** What you have to do **
Print, exactly as they appear in the listing below, the lines from the line with "You are a GUI" to the line with "Viewport: 1024px width, 768px height.", with both end lines kept.

** Recorded information **
══════

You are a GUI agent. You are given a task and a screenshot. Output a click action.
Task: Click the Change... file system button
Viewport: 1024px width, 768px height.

══════

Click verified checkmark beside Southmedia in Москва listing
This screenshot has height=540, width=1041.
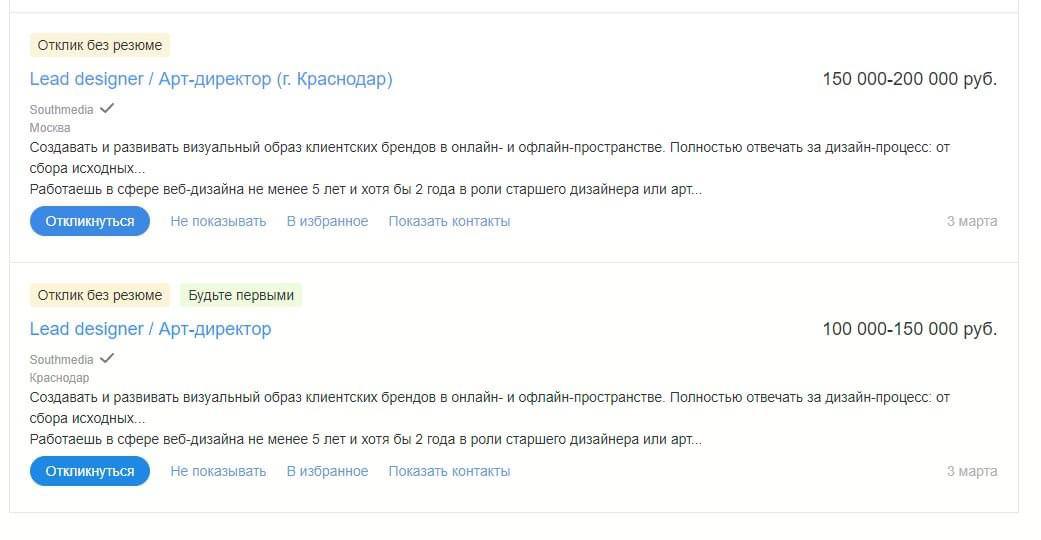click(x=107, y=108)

══════

** Task response **
You are a GUI agent. You are given a task and a screenshot. Output a click action.
Task: Click the Change... file system button
Viewport: 1024px width, 768px height.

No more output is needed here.